10.The population of a place increased to 54,000 in 2003 at a rate of 5% per annum.
(i) Find the population in 2001.

(ii) What would be its population in 2005?

(i) We are given: Population in 2003 = 54,000, Rate = 5% p.a.
Time = 2003 – 2001 = 2 years

\(Population\; in \;2003 = Population\; in \;2001\times(1+\frac{R}{100})^n\)

\(\Rightarrow 54,000=Population\; of \;2001\times(1+\frac{5}{100})^2\)

\(\Rightarrow 54,000=Population \;of \;2001\times(\frac{21}{20})^2\)

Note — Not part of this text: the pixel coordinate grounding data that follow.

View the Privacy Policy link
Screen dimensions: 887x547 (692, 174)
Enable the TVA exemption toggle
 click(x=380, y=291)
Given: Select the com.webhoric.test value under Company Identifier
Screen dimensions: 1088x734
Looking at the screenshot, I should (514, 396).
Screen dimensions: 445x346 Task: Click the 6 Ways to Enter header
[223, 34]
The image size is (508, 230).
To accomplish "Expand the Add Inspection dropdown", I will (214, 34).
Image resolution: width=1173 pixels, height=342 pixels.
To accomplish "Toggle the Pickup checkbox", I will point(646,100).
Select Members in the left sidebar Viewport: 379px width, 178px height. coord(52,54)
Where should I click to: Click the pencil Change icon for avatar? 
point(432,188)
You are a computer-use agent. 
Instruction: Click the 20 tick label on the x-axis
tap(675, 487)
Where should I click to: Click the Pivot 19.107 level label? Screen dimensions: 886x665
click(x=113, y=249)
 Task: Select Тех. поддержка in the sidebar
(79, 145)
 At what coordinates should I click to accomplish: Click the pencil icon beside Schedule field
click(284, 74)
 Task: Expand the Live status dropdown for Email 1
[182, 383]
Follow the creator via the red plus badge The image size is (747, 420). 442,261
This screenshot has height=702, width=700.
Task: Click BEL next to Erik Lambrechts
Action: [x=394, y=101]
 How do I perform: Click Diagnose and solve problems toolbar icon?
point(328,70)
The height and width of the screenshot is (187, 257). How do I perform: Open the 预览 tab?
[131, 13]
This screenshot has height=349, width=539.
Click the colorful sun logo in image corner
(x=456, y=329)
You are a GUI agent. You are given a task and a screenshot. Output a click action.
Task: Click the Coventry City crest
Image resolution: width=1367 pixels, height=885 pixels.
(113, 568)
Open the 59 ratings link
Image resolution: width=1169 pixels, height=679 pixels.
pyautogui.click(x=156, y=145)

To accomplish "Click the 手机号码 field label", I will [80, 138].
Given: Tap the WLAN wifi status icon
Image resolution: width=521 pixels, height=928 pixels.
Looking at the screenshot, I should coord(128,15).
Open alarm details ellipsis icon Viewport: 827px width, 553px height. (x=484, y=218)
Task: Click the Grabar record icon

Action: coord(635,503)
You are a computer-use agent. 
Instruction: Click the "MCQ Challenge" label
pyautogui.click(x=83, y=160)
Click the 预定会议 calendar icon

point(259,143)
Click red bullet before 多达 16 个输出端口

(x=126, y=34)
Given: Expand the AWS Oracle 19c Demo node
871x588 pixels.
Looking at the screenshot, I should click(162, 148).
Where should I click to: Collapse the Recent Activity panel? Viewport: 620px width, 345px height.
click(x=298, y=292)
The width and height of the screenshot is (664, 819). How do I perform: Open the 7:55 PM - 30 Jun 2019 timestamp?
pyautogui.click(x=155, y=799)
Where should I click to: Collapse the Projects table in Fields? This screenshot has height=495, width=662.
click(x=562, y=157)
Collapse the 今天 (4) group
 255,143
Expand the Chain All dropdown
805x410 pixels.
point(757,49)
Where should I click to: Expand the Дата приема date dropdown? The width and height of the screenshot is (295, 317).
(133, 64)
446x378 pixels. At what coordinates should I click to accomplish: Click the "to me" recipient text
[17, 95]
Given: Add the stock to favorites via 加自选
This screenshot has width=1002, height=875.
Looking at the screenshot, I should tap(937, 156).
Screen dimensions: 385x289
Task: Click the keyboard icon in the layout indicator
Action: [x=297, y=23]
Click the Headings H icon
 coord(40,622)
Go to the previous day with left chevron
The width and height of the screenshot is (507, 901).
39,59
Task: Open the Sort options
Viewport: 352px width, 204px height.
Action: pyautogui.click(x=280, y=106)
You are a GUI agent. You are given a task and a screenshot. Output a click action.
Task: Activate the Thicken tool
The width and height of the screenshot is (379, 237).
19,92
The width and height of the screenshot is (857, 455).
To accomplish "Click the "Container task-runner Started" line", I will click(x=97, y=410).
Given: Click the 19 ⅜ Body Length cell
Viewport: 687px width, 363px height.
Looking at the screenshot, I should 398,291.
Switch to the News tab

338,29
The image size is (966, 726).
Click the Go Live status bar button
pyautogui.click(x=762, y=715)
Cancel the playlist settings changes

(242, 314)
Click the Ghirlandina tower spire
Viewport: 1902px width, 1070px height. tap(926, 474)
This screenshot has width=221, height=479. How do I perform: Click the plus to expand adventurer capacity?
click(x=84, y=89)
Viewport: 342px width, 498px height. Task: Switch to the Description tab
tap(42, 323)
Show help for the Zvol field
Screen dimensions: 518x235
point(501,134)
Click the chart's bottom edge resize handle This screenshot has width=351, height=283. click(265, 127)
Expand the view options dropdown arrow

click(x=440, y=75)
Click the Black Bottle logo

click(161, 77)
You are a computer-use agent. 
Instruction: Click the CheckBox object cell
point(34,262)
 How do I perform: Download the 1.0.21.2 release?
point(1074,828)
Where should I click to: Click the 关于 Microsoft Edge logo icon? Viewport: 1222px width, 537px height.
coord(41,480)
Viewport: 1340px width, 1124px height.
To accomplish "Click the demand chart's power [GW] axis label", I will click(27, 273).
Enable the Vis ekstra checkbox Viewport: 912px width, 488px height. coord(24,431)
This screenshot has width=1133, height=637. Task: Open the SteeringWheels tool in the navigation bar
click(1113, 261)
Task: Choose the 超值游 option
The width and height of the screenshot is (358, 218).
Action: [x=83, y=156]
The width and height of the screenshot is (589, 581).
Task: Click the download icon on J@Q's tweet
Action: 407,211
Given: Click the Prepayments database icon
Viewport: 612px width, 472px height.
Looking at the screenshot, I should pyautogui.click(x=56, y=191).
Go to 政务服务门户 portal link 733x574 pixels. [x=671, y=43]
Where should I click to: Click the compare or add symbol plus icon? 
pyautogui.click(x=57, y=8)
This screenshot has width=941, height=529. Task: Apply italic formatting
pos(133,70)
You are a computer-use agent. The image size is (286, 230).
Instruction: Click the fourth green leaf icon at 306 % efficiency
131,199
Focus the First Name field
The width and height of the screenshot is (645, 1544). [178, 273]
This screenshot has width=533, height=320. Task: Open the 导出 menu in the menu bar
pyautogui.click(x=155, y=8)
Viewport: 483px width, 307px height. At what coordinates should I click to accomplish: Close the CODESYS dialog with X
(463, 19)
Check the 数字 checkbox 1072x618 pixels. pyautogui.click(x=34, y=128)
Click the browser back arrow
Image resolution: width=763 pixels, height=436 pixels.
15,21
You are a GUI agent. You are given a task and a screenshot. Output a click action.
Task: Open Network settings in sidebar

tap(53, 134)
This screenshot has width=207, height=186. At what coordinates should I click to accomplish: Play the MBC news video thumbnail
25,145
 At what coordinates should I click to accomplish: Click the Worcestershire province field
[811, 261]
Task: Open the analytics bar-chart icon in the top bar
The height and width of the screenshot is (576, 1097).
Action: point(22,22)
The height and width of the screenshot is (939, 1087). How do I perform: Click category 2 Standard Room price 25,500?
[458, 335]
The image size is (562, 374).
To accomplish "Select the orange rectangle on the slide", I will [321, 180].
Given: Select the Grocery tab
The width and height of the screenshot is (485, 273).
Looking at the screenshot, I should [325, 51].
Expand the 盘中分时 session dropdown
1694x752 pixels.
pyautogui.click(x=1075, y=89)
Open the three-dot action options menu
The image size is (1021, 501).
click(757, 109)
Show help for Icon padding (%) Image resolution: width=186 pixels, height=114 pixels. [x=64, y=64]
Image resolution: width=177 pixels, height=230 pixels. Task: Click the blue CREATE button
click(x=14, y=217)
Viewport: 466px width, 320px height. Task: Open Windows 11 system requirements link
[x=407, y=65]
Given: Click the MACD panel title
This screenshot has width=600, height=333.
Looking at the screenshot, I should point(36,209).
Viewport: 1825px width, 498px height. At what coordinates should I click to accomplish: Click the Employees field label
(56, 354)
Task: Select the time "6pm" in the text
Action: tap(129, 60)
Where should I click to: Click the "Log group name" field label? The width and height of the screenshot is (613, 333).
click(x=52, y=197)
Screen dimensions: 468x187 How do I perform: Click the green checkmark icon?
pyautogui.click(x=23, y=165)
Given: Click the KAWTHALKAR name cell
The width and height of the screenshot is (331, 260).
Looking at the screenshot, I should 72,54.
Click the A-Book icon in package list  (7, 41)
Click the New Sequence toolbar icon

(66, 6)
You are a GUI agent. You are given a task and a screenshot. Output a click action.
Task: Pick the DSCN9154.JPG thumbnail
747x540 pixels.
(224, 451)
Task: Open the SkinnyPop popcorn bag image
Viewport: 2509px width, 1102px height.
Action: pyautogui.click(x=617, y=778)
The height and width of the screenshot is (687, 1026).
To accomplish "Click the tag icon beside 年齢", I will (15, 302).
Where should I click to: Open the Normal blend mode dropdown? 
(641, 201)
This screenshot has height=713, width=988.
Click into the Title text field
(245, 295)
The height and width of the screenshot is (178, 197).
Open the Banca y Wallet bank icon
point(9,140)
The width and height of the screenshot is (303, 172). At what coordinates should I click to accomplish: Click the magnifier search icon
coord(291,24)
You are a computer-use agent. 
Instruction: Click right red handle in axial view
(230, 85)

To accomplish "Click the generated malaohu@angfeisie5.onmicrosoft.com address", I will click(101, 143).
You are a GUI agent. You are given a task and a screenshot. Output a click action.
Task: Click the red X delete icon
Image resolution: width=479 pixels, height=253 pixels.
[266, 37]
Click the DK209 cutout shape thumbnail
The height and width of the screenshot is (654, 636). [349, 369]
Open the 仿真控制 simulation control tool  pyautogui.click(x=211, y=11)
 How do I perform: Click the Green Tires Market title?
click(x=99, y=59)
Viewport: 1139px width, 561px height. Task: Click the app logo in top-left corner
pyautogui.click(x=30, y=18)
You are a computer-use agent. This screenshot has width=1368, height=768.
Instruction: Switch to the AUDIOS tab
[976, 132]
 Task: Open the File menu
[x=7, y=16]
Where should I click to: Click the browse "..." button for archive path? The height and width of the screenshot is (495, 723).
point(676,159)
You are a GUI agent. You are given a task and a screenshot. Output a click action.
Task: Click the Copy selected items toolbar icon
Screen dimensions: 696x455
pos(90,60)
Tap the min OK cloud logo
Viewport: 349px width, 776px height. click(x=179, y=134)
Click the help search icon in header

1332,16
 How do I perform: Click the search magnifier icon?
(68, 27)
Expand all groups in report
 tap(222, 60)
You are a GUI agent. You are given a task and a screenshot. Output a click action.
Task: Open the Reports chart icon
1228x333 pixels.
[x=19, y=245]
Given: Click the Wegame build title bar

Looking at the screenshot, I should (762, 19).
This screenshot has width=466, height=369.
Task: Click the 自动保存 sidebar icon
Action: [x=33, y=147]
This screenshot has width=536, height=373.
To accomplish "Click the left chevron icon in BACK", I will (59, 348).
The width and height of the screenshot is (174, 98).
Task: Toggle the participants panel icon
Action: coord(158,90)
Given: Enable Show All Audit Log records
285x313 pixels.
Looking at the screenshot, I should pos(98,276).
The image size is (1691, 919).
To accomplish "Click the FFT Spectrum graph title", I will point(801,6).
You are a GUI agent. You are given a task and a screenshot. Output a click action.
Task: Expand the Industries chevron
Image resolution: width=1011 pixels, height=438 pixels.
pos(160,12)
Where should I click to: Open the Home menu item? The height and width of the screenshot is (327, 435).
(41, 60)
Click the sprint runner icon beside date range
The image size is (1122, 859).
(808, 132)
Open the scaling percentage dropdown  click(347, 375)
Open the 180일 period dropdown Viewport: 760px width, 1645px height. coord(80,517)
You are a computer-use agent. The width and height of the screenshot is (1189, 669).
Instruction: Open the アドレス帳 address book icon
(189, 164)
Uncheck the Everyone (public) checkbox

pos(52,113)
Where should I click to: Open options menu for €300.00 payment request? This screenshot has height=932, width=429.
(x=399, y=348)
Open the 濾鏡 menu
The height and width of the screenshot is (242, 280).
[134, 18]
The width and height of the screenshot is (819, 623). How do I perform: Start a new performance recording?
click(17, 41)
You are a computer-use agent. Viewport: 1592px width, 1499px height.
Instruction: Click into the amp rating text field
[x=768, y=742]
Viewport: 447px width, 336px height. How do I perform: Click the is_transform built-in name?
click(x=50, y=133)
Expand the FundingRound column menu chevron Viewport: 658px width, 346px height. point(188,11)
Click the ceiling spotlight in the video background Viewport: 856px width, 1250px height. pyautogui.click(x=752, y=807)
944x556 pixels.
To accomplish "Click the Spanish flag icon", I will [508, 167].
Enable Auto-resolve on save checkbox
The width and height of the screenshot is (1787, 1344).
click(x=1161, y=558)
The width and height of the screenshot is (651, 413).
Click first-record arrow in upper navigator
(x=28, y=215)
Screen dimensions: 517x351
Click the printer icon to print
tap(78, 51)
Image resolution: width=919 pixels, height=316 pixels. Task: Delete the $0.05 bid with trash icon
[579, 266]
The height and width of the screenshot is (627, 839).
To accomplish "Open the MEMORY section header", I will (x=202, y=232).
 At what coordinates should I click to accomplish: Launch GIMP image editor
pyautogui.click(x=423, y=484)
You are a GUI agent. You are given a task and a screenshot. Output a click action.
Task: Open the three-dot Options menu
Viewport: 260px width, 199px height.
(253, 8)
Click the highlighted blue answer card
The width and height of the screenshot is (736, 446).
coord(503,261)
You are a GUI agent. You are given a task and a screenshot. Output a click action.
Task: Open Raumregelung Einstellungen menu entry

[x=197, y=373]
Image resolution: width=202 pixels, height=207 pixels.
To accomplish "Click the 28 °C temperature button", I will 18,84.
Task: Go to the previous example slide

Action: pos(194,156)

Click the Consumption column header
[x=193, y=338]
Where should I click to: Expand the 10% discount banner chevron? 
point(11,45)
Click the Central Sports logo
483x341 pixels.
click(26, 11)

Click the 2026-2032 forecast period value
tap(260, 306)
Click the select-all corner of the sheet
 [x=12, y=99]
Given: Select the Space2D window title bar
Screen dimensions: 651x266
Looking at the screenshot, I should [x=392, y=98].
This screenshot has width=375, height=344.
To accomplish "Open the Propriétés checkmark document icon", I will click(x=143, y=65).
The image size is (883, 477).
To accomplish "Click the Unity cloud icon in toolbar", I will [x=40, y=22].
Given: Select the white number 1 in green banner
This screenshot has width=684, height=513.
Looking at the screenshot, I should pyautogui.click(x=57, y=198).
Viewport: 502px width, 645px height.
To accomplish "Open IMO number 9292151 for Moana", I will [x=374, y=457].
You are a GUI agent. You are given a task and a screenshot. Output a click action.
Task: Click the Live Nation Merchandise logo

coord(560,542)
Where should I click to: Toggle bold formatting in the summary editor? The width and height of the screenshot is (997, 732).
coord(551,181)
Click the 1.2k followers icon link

\(\Rightarrow 54,000=Population\; of \;2001\times(\frac{441}{400})\)

∴ Population of 2001= \(\frac{54,000\times 400}{441}\)

= \(\frac{21,6,00,000}{441}=48,979.59≈48,980\)

(ii) \(Population \;in \;2005= Population\;in\;2003\times(1+\frac{R}{100})^n\)

\( =54,000\times(1+\frac{5}{100})^2\)

\( =54,000\times(\frac{21}{20})^2\)

\( =54,000\times(\frac{441}{400})^2\)

\(=135\times441=59,535\)